Copy the lines of the records from the one containing "Blasts (23, 519)" through the one containing "Phụ Kiện Apple (253, 860)", reproducing them precisely.

------------

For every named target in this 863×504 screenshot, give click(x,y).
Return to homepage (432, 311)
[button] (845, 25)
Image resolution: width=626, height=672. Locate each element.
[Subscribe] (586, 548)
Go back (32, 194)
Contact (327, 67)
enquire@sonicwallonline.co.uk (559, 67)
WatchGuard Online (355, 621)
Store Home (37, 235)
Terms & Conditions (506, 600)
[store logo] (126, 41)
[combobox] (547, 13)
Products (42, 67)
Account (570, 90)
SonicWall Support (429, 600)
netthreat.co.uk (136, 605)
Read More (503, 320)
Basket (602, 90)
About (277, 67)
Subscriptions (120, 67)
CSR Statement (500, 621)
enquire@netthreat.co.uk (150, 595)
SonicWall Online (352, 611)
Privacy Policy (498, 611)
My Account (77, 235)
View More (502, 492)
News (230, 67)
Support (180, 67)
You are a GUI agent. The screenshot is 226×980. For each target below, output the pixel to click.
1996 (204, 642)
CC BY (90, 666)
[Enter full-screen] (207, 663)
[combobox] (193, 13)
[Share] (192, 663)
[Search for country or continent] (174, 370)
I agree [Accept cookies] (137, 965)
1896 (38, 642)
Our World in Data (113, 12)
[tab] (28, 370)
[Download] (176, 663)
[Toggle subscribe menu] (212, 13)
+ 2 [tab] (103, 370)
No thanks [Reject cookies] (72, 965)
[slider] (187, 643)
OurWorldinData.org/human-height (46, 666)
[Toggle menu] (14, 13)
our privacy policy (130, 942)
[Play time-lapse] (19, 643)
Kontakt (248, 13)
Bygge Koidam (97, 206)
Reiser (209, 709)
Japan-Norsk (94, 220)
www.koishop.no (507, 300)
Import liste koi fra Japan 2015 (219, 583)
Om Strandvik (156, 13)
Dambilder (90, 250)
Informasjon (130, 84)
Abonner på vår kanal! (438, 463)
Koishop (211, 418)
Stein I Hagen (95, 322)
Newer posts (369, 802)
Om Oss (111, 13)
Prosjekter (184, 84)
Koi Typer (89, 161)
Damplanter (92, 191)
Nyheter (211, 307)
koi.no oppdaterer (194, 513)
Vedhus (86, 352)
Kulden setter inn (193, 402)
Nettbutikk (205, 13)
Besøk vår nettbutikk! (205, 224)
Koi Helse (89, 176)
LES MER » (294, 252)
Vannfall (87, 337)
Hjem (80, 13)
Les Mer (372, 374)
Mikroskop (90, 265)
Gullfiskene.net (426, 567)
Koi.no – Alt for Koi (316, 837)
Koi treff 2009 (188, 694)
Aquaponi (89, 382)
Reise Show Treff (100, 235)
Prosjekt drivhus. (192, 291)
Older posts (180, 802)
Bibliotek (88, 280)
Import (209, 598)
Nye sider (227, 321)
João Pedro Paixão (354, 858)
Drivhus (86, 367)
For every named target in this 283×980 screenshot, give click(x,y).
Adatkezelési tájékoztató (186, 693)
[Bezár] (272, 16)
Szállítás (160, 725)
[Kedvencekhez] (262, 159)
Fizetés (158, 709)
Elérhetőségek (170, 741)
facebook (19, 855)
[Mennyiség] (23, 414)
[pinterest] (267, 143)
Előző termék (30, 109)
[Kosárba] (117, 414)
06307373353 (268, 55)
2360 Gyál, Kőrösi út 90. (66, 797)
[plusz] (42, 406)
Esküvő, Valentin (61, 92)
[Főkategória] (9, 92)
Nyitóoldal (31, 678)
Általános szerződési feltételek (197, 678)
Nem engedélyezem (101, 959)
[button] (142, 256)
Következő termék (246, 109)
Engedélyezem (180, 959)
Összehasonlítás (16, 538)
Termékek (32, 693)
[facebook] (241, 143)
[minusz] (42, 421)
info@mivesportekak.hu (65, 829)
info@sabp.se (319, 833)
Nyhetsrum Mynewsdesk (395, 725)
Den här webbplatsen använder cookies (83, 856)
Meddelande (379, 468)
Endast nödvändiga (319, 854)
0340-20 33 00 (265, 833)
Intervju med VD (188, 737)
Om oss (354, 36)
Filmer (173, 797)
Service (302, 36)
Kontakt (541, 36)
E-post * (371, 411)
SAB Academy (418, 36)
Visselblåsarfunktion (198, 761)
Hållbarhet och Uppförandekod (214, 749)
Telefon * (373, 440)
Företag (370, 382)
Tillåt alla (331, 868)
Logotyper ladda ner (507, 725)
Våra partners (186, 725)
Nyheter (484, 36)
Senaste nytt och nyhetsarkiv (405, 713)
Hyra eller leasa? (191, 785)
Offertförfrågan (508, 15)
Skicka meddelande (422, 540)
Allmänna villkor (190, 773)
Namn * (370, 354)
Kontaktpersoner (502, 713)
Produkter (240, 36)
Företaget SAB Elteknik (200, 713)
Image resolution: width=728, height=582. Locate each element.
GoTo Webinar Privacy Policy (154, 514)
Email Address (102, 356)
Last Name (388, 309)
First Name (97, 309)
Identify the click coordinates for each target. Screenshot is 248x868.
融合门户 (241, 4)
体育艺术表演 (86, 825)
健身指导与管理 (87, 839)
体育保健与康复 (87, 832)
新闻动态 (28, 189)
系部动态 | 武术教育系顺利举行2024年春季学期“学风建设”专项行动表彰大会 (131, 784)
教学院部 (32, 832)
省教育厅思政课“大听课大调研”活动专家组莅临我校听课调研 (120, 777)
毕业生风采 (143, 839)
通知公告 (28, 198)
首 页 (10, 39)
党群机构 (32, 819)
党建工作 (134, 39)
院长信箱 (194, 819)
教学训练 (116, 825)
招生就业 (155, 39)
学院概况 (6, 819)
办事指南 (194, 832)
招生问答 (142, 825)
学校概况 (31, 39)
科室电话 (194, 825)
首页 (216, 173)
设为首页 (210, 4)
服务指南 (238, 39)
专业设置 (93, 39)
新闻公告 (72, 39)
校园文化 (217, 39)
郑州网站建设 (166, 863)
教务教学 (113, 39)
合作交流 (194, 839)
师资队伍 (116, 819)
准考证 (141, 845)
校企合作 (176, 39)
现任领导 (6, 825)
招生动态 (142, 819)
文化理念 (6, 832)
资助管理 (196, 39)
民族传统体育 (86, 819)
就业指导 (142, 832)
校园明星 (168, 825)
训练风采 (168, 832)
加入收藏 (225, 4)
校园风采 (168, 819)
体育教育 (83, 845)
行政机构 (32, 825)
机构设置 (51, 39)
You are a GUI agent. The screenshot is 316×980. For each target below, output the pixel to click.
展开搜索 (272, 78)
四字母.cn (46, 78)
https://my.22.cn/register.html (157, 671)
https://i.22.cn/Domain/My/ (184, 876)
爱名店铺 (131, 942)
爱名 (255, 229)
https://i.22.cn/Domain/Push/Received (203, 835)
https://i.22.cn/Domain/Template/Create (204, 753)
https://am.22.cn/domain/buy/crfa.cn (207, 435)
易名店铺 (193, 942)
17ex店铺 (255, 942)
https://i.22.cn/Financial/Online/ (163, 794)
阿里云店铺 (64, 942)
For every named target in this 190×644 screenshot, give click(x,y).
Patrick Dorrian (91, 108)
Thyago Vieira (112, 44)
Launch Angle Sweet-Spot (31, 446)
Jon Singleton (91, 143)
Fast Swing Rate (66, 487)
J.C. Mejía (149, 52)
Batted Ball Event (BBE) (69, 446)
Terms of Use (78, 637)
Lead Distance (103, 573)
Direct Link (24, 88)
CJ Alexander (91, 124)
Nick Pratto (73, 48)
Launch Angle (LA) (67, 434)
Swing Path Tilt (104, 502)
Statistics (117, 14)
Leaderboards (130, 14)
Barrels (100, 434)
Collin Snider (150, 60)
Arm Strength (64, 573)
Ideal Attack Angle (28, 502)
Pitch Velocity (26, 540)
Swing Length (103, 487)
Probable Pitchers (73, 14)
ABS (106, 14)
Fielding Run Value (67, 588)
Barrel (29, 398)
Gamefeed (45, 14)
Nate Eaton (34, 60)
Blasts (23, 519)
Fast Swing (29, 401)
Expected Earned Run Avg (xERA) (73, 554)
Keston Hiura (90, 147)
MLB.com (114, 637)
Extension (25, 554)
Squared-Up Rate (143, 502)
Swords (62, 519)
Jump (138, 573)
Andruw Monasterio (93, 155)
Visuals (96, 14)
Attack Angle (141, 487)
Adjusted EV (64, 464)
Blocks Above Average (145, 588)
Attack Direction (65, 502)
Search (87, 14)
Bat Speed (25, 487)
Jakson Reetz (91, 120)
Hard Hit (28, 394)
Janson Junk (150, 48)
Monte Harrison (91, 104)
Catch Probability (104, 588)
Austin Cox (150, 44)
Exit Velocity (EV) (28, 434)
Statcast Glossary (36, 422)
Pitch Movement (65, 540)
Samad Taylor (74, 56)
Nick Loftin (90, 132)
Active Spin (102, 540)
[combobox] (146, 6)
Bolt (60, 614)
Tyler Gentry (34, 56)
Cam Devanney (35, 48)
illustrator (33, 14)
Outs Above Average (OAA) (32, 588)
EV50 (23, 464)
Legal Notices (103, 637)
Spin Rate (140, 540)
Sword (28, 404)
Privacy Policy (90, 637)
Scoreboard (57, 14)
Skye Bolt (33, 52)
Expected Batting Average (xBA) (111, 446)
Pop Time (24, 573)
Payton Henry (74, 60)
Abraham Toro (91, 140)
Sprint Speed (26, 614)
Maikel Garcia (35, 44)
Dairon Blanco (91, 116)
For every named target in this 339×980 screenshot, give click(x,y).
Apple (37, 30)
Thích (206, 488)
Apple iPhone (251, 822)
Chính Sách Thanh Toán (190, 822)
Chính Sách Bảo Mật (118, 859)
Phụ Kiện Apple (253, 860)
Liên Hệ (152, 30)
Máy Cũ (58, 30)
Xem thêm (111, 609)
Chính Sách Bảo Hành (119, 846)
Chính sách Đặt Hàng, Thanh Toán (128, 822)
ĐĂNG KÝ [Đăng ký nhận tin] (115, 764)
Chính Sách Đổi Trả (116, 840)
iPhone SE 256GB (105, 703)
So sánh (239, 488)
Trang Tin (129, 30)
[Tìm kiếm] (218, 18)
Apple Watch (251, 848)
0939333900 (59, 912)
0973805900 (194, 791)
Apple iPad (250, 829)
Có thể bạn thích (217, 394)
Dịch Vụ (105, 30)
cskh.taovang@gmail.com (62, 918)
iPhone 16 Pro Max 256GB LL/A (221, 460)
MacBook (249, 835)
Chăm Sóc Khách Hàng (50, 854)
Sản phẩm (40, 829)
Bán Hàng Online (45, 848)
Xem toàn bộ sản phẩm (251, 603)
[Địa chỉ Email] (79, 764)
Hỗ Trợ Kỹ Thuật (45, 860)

------------

▶ _Response below_
Blasts (23, 519)
Fast Swing (29, 401)
Expected Earned Run Avg (xERA) (73, 554)
Keston Hiura (90, 147)
MLB.com (114, 637)
Extension (25, 554)
Squared-Up Rate (143, 502)
Swords (62, 519)
Jump (138, 573)
Andruw Monasterio (93, 155)
Visuals (96, 14)
Attack Angle (141, 487)
Adjusted EV (64, 464)
Blocks Above Average (145, 588)
Attack Direction (65, 502)
Search (87, 14)
Bat Speed (25, 487)
Jakson Reetz (91, 120)
Hard Hit (28, 394)
Janson Junk (150, 48)
Monte Harrison (91, 104)
Catch Probability (104, 588)
Austin Cox (150, 44)
Exit Velocity (EV) (28, 434)
Statcast Glossary (36, 422)
Pitch Movement (65, 540)
Samad Taylor (74, 56)
Nick Loftin (90, 132)
Active Spin (102, 540)
[combobox] (146, 6)
Bolt (60, 614)
Tyler Gentry (34, 56)
Cam Devanney (35, 48)
illustrator (33, 14)
Outs Above Average (OAA) (32, 588)
EV50 (23, 464)
Legal Notices (103, 637)
Spin Rate (140, 540)
Sword (28, 404)
Privacy Policy (90, 637)
Scoreboard (57, 14)
Skye Bolt (33, 52)
Expected Batting Average (xBA) (111, 446)
Pop Time (24, 573)
Payton Henry (74, 60)
Abraham Toro (91, 140)
Sprint Speed (26, 614)
Maikel Garcia (35, 44)
Dairon Blanco (91, 116)
For every named target in this 339×980 screenshot, give click(x,y).
Apple (37, 30)
Thích (206, 488)
Apple iPhone (251, 822)
Chính Sách Thanh Toán (190, 822)
Chính Sách Bảo Mật (118, 859)
Phụ Kiện Apple (253, 860)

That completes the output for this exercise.